Sometimes I think I'm a much better commenter then a personal post writer. Either I have posts coming out of my ears and I don't have time to write them all down and then of course forget the ideas, or there's nothing there. And then I read some of your posts, and then I suddenly have a ton to say and I write paragraphs in your comment sections, which I find kinda rude and self centered - but please feel free to do this to me, because I'm just hyper-sensitive to people's perception of my self-centeredness and I loves me the comments, but only if you want to comment, I'm not begging for comments here or measuring my self-worth or how much people like me based on comments. Ok, maybe I am. No I'm not. yea yea, I am.
So I was sitting here thinking... why is it that sometimes I am one of the most talkative people around, yet I feel I don't have anything to write here, or I'm totally the opposite and I sit around silent, and feeling awkward, but I can write a mile a minute here.
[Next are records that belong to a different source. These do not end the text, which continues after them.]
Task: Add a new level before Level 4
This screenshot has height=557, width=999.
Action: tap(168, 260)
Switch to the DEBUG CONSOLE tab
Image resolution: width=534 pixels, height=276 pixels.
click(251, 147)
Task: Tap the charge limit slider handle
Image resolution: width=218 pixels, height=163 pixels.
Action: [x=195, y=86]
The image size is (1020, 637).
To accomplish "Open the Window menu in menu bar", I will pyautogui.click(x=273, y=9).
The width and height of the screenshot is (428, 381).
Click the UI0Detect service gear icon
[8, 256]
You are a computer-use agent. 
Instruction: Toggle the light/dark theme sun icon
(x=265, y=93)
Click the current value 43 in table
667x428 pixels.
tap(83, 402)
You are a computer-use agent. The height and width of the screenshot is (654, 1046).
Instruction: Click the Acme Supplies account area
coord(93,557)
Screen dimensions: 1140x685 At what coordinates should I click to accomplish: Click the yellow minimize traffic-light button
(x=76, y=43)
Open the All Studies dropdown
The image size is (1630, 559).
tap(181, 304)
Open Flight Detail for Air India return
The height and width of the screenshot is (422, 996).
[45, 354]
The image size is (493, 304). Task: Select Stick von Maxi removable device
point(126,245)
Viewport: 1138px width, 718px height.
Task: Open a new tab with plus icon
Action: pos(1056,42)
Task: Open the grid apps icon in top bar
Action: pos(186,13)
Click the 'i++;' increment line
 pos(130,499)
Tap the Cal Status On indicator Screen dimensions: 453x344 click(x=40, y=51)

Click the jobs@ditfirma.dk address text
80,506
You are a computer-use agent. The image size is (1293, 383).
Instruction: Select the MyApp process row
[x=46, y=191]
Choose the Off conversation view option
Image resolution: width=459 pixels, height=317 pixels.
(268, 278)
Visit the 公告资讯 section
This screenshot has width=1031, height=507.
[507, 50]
I guess it comes down to the moment of inspiration, and frankly whether or not I'm awake, or have already told a particular story and once its out there, I don't think to tell it again. I do often think that once I tell a story to a friend, that since those friends read this, that I don't want to bore them with writing it down again. But really that's silly because I'm not writing this for them. It's for me.
So in the spirit of the original concept of my blog, I am going to stop being so concerned about impressive stories and writing, and just go back to my random thoughts and stuff, because really, that's how my mind works.